# [TASK TO COMPLETE]
Of the material below, only the lines from the line containing "Task: Open the Chrome menu with three dots" down to the line containing "Task: Hide visibility of the Minions-03 group" belong in the answer, written out exactly.

# [DATA FOR PROCESSING]
——

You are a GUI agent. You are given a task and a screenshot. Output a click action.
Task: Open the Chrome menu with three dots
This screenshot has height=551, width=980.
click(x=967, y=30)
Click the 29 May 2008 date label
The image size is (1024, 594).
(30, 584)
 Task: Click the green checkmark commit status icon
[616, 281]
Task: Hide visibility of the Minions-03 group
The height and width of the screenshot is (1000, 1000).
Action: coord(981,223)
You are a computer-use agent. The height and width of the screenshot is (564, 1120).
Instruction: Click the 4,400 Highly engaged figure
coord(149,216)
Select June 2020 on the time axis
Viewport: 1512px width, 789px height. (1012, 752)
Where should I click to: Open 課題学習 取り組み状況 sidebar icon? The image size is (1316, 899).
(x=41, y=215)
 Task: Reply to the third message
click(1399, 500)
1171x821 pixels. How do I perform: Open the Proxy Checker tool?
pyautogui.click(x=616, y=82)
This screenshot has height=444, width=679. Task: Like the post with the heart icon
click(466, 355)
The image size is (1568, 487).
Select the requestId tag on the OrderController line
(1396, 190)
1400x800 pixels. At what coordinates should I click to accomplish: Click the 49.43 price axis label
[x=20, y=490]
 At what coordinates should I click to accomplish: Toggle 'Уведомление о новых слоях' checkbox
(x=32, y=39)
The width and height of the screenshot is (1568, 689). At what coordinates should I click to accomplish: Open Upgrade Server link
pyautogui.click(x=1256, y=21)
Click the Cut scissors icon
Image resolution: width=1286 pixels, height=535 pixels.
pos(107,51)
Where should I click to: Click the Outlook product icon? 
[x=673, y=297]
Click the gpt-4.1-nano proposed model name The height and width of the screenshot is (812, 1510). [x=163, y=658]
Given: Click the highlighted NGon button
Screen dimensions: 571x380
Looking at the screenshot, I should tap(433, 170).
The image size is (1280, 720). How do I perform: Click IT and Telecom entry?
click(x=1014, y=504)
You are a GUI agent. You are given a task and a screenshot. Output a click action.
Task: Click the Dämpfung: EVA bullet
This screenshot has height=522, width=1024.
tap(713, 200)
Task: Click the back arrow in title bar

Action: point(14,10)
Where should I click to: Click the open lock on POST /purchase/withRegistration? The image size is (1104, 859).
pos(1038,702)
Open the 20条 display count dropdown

——

# [ANSWER BELOW]
Task: Open the Chrome menu with three dots
This screenshot has height=551, width=980.
click(x=967, y=30)
Click the 29 May 2008 date label
The image size is (1024, 594).
(30, 584)
 Task: Click the green checkmark commit status icon
[616, 281]
Task: Hide visibility of the Minions-03 group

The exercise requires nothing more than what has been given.